No domingo, Cabrita havia anunciado os sete primeiros prevaricadores, com um caso «particularmente grave de violação do dever de confinamento», no Porto. Tratava-se de pessoa infectada, ou de grupo de risco, que estaria em quarentena obrigatória.
Na madrugada desta segunda-feira, o porta-voz da Polícia de Segurança Pública, Nuno Carocha, disse à agência “Lusa” que tinha sido detida outra pessoa na Cova da Moura, na Amadora, pelo crime de desobediência, porque o dono de um café não obedeceu à ordem para encerrar o estabelecimento. Foram ainda realizadas mais detenções – três em Lisboa e uma no Porto – pelo crime de resistência e coação sobre funcionário, após uma reacção abrupta à abordagem dos agentes, no âmbito do Estado de Emergência.
Já na segunda-feira, o presidente da Junta de Freguesia de Corroios, Eduardo Rosa, foi apanhado pela PSP nas traseiras de um restaurante, onde almoçava com sete pessoas, às escondidas.
Foi igualmente detida uma emigrante, de 40 anos, em Gaia, que tinha regressado de França no sábado com o marido, através da fronteira em Chaves. Estavam, por isso, obrigados a cumprir período de quarentena.
Entretanto, uma mulher portuguesa com mais de 70 anos foi detida no Funchal, em flagrante delito, por incumprimento da quarentena domiciliária determinada pela autoridade de saúde, informou a Polícia de Segurança Pública à “Lusa”. Esta é a primeira detenção anunciada na Região Autónoma da Madeira desde que foi decretado o estado de emergência.

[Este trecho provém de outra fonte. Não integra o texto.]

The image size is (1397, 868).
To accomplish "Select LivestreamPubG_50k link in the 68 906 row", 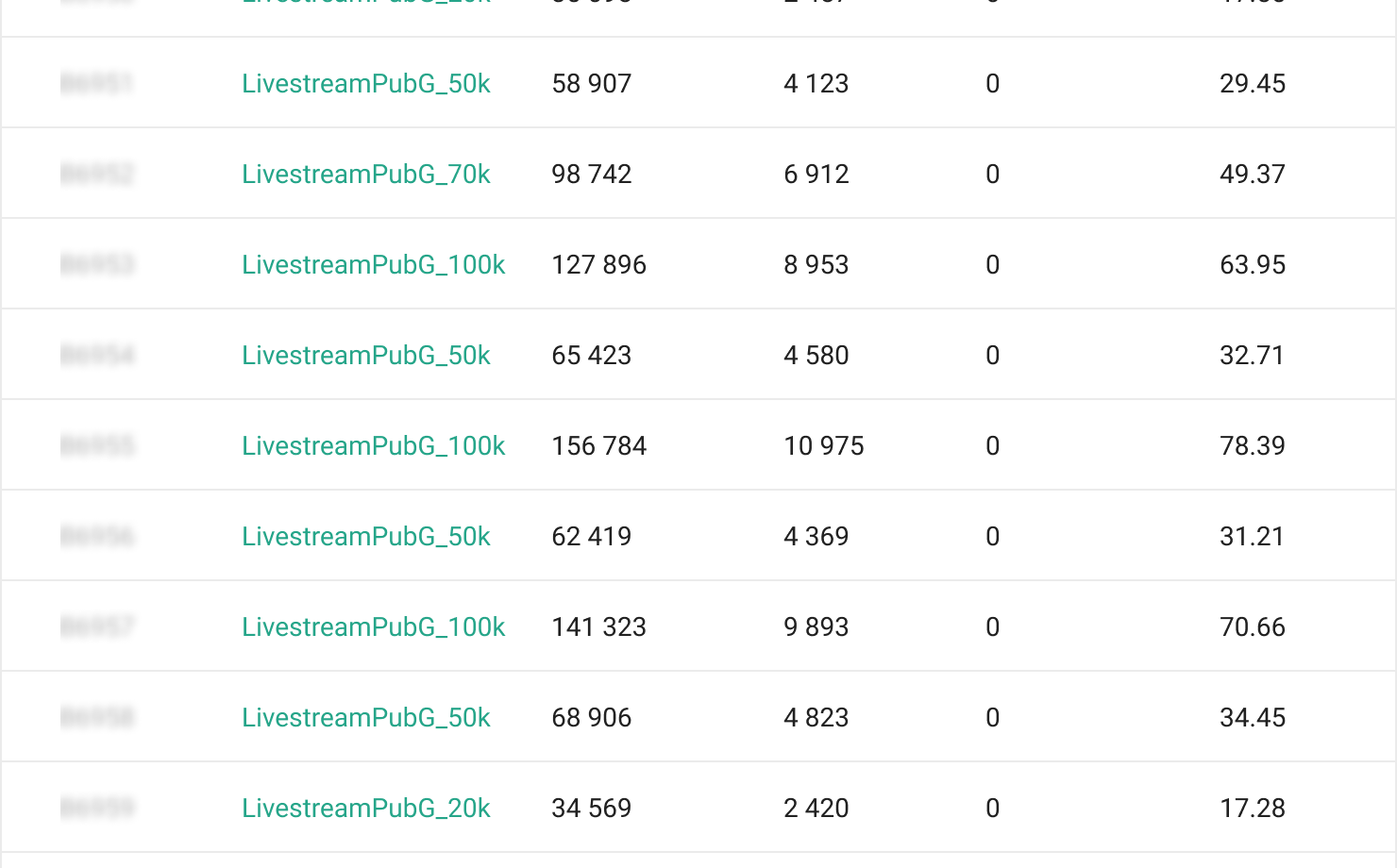I will (x=366, y=718).
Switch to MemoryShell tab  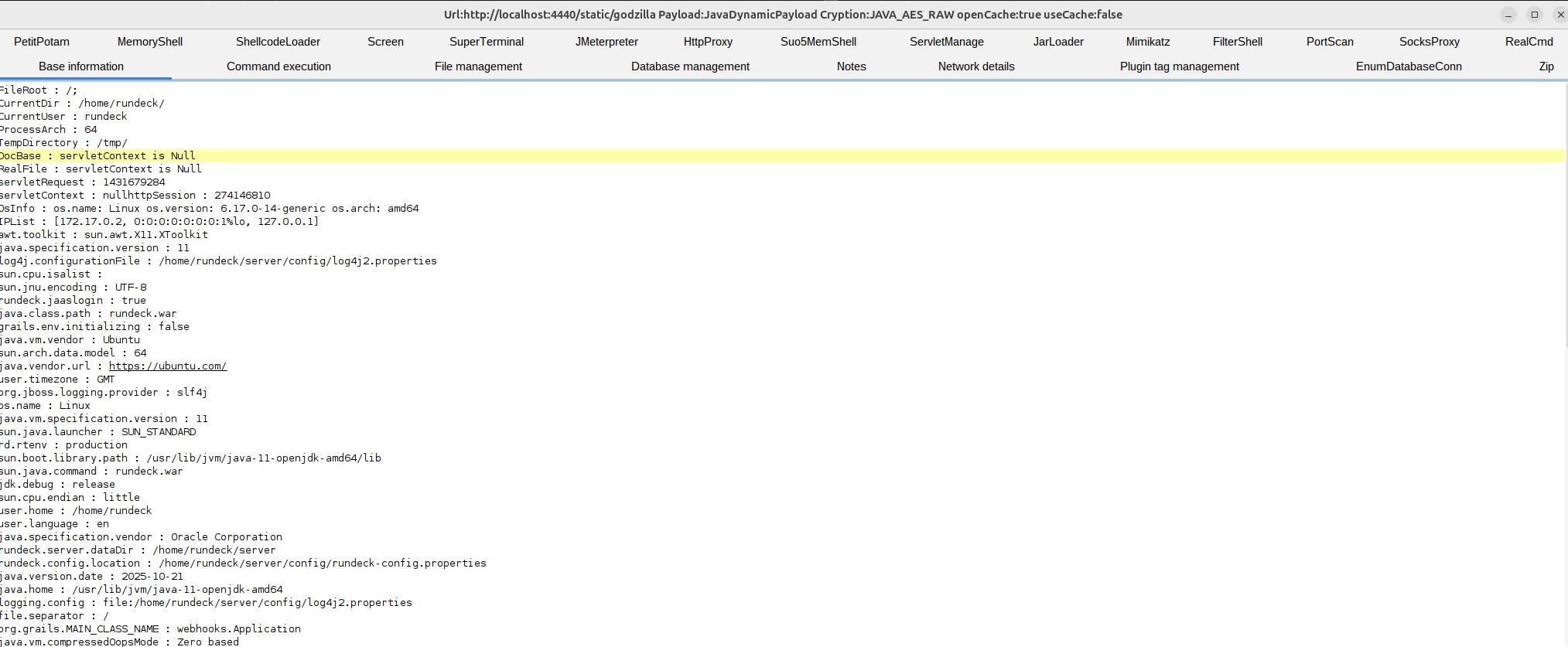[150, 42]
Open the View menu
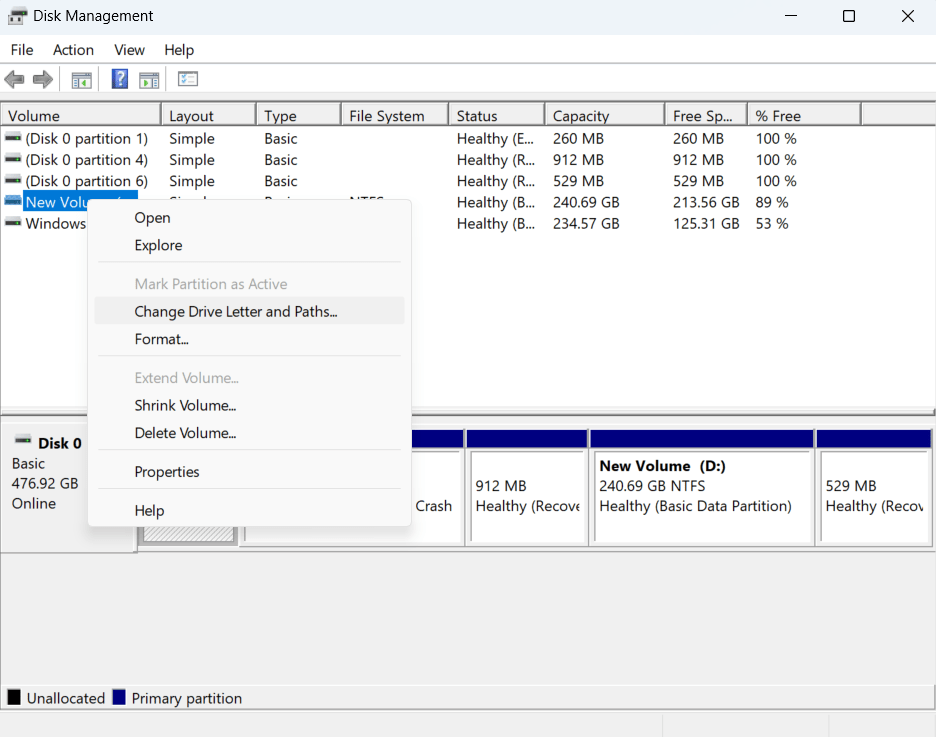 coord(129,50)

O Código Penal estabelece que a desobediência ao Estado de Emergência é crime, podendo os seus infractores incorrem a uma pena de prisão até um ano ou multa até 120 dias.
O novo coronavírus, responsável pela pandemia da Covid-19, que surgiu em Dezembro, na China, já infectou mais de 400 mil pessoas em todo o mundo, das quais morreram cerca de 18 mil.
Em Portugal, há 33 mortes e 2.362 infecções confirmadas, segundo o balanço feito na terça-feira pela Direção-Geral da Saúde.
Portugal, onde os primeiros casos confirmados foram registados no dia 2 de Março, está em Estado de Emergência desde a meia-noite da passada quinta-feira até às 23:59 de 2 de Abril. A declaração do estado de emergência prevê a possibilidade de confinamento obrigatório compulsivo dos cidadãos em casa e restrições à circulação na via pública, a não ser que sejam justificados.